Comparing Screaming Frog Crawl Files

Handing over technical recommendations often comes with some trepidation; how long might it take for them to be implemented, will they be implemented at all and, if so, will they be implemented correctly? That’s why understanding how development cycles occur, how items are prioritised and who you need to get onside is as key to successful technical SEO as the recommendations themselves. However well you understand those, though, changes are often implemented without any feedback that they’re now complete.

It’s for that reason that tools like ContentKing have sprung up; to keep an eye on the site and alert you of changes. It’s not always feasible to run SaaS crawlers on the site, though. As a result, many of us rely on running crawls with Screaming Frog’s crawler. Comparing crawl files can be a pain. Usually, you’ll end up dumping the data into excel and run a bunch of VLOOKUPS or MATCH/INDEX functions only to find that no, the developer hasn’t implemented the changes.

Meanwhile, you’ll occasionally want to compare crawl files of different sites to:

Compare a dev environment with a staging environment
Make sure content has been ported to a new site correctly
Run technical SEO competitive analysis/comparisons – we wrote about this recently here.

This has always been a pain, which is why, for a while now, we’ve had a tool that quickly compares crawl_overview files for us. Today, we’re making it available for free.

It’s a simple Python script. If you don’t have Python installed, you can read a guide for Windows here and for MacOS here (you’ll need Python 2, rather than 3, for the script to work – though feel free to install both using virtual environments if you’re really keen on 3). The script itself, is here:

import pandas
import csv
import sys

from tqdm import tqdm


class color:
   PURPLE = '33[95m'
   CYAN = '33[96m'
   DARKCYAN = '33[36m'
   BLUE = '33[94m'
   GREEN = '33[92m'
   YELLOW = '33[93m'
   RED = '33[91m'
   BOLD = '33[1m'
   UNDERLINE = '33[4m'
   END = '33[0m'


def main(argv):
	if len(argv) != 4:
		print 'Usage: programname.py crawl_overview1.csv crawl_overview2.csv output.csv'
		sys.exit()

	headerrows = 5
	endline = 191

	fileone = get_csv(argv[1])
	filetwo = get_csv(argv[2])

	fileone = fileone[0:endline]
	filetwo = filetwo[0:endline]

	fileonesite = fileone[1][1]
	filetwosite = filetwo[1][1]

	fileone = fileone[headerrows:]
	filetwo = filetwo[headerrows:]

	fileonedata = []
	filetwodata = []
	combineddata = []
	firstcolumn = []

	firstcolumn.extend(get_column(fileone,0))
	fileonedata.extend(get_column(fileone,1))
	filetwodata.extend(get_column(filetwo,1))
	combineddata.extend(zip(firstcolumn,fileonedata,filetwodata))
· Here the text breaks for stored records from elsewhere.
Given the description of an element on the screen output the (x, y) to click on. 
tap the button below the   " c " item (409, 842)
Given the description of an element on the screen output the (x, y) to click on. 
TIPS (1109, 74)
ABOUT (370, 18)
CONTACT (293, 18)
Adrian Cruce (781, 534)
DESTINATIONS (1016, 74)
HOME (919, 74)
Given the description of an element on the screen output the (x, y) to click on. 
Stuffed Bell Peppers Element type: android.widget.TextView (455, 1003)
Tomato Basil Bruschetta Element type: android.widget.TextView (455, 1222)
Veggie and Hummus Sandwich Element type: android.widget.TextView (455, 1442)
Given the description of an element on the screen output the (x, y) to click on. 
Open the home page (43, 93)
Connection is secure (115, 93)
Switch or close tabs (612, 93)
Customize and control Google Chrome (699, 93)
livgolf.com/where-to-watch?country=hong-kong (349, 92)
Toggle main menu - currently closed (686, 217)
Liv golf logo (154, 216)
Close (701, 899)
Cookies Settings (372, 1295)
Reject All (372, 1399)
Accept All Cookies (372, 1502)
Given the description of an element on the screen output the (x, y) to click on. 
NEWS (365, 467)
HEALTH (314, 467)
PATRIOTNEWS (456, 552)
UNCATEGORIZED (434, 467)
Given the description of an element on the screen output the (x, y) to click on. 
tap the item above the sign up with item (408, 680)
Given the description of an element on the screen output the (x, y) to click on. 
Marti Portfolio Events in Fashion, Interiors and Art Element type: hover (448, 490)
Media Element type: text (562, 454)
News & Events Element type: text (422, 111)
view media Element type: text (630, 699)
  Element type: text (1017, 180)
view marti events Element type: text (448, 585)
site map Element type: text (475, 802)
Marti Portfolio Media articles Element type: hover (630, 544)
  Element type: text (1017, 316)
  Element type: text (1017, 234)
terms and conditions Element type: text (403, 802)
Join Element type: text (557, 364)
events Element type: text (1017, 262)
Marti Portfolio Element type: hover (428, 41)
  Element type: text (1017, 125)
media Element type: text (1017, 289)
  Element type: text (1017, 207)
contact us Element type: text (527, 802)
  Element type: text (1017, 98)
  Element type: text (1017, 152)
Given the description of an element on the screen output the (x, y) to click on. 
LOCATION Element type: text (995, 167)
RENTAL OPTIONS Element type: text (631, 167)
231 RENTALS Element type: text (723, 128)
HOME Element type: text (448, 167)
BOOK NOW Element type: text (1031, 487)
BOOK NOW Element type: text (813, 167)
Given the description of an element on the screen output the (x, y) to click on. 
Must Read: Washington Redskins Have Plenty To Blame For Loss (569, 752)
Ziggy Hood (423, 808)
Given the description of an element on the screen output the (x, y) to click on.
	outFile = csv.writer(open(argv[3], 'w'))
	outFile.writerow(["",fileonesite,filetwosite])
	for i in tqdm(combineddata):
		outFile.writerow(i)

	if fileonedata == filetwodata:
		print (color.BOLD + color.RED + "Crawl files are identical" + color.END)
	else:
		print (color.BOLD + color.GREEN + "Crawl files are NOT identical" + color.END)

def get_csv(thefile):
	datafile = open(thefile, 'r')
	datareader = csv.reader(datafile, delimiter=",")
	data=[]
	for row in tqdm(datareader):
		data.append(row)
	datafile.close()
	return data

def get_column(thelist,thecolumn):
	newlist =[]
	for row in tqdm(thelist):
		if len(row) >= thecolumn +1:
			newlist.append(row[thecolumn])
		else:
			newlist.append("")
	return newlist

if __name__ == '__main__':
  main(sys.argv)

The only thing you might need to pip install is tqdm – which if you’re not already using we heartily recommend – it creates the nice little loading bars. If you’re new to Python and the script errors when you run it, mentioning tqdm, simply type:

pip install tqdm (on windows)

sudo pip install tqdm (on Mac)

You’ll only ever need to do that once.

Save it in a folder, navigate to that folder using command prompt or terminal and then run it the same way you’d run any Python script (typically ‘Python <nameoffile.py>’). It takes two inputs:

The name of the first crawl_overview file
The name of the second crawl_overview file
The name of file you’d like to save the output as – it should be a csv, but doesn’t need to already exist

Both files should be in the same folder as the Python script and so a valid input would look something like this:

Python crawl_comparison.py crawl_overview1.csv crawl_overview2.csv output.csv

Compare Screaming Frog Crawl Files

The script’s pretty fast – it’ll chew through the files within seconds and then report that either ‘Crawl files are identical’ or ‘Crawl files are NOT identical’. It will have saved a file called ‘comparison.csv’ in the same directory that compares both crawl files – ready for you to:

Send onwards as proof as to whether recommendations have or haven’t been implemented; or
Create industry comparison graphs to show how the sites compare; or
do with as you please.

comparison-output-csv

Future Updates

Now that the script is publicly available there are a few changes we plan to make to it. These include:

Creating a front-end and installer for those who don’t like to mess around with Python
Allowing for the comparison of multiple crawl_overview files at once
Allowing for the comparison of other Screaming Frog outputs – not just crawl_overview files.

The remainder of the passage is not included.